# Mathematica 10 released with 700+ new features and an incredible amount of R&D

- Transfer

*Translation of Steven Wolfram's article on the Wolfram Mathematica 10 system, which was released on July 9, 2014.*

You can find the original text here .

I express my deep gratitude to those who helped me translate this article: Vladislav Glagolev ( Himura ), Sylvia Torosyan and Rukk Natalia Samuilovna .

You can find the original text here .

I express my deep gratitude to those who helped me translate this article: Vladislav Glagolev ( Himura ), Sylvia Torosyan and Rukk Natalia Samuilovna .

This summer we are releasing a truly huge range of new technologies. Two weeks ago, we launched the Wolfram Programming Cloud . And today, I am pleased to present you a largely updated version of

*Mathematica*:

*Mathematica*10 . We released

*Mathematica*1

just over 26 years ago, June 23, 1988. Since then, we have constantly and systematically made

*Mathematica*even bigger, more powerful, wider, and deeper.
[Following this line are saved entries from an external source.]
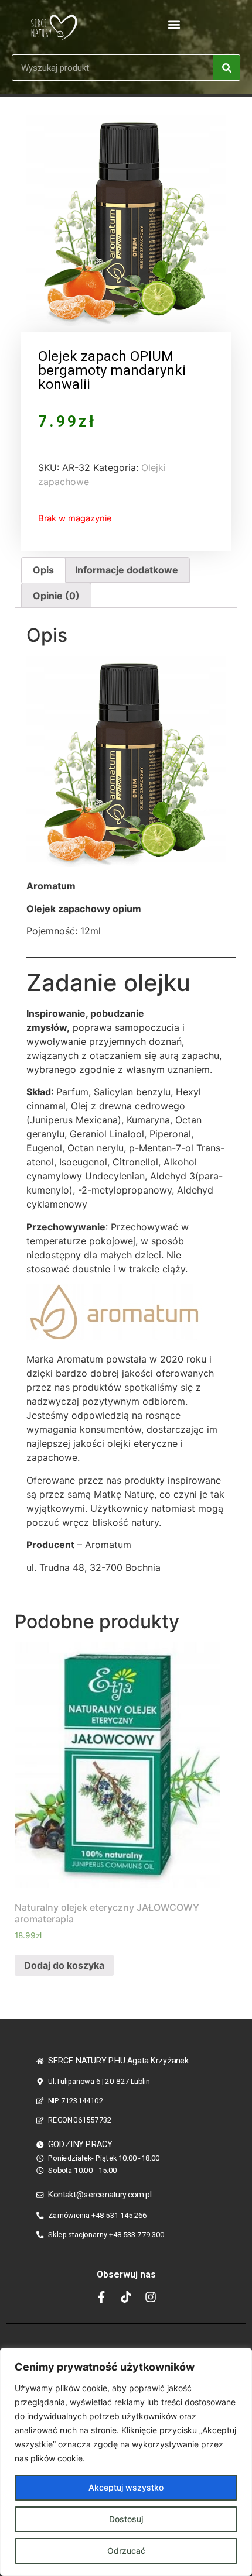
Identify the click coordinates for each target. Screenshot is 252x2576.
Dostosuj (126, 2519)
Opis (43, 570)
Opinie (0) (56, 595)
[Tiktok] (126, 2297)
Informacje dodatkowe (126, 570)
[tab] (43, 570)
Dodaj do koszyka (64, 1965)
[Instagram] (150, 2297)
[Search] (226, 67)
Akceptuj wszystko (126, 2487)
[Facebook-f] (101, 2297)
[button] (174, 24)
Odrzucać (126, 2551)
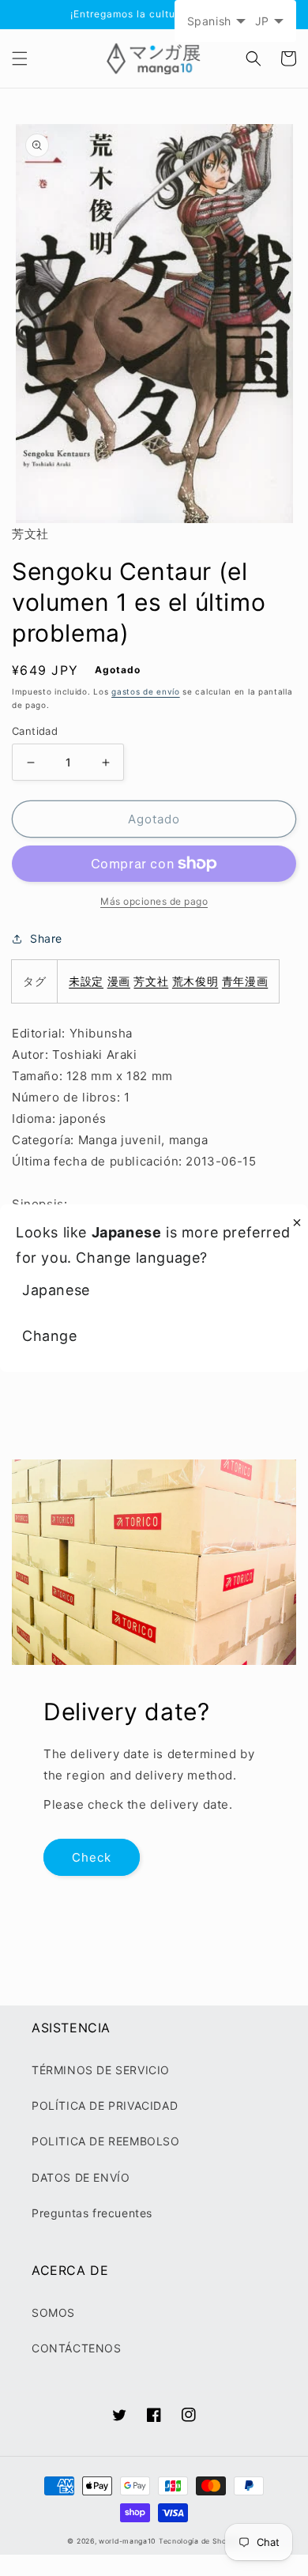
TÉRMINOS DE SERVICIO (101, 2070)
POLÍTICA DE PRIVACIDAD (105, 2105)
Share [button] (46, 938)
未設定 (86, 981)
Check (91, 1857)
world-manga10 (127, 2541)
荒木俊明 (195, 981)
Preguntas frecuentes (92, 2213)
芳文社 (150, 981)
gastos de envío (145, 691)
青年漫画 (245, 981)
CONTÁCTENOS (77, 2348)
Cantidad (35, 731)
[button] (19, 58)
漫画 (118, 981)
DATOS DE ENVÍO (81, 2177)
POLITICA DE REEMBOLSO (106, 2141)
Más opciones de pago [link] (154, 901)
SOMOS (53, 2312)
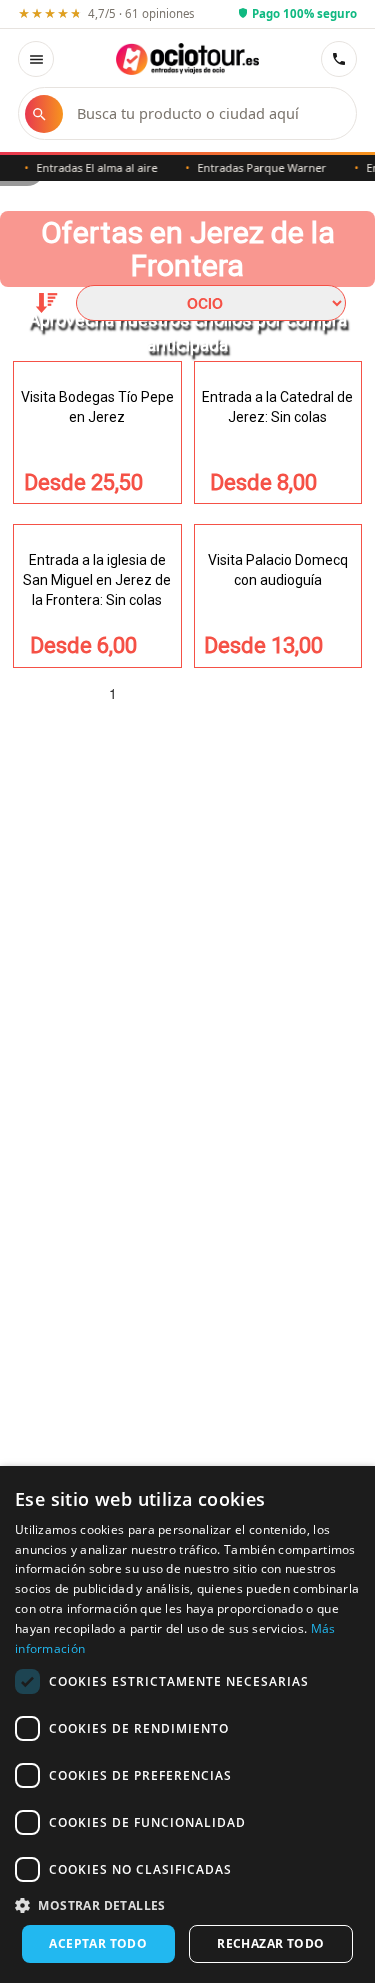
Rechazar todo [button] (270, 1943)
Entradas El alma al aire (88, 167)
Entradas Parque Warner (253, 167)
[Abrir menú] (36, 59)
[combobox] (206, 113)
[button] (187, 1904)
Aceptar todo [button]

But

*Mathematica*10, released today, is perhaps the biggest leap in functionality in the entire history of

*Mathematica*.

Personally, I am very pleased after so many years to see how successfully the principles that I identified at the very beginning of the development of

*Mathematica*have shown themselves . It’s also very nice to see how far we have come thanks to our talented collaborators and the hard work of developing

*Mathematica*for almost three decades now.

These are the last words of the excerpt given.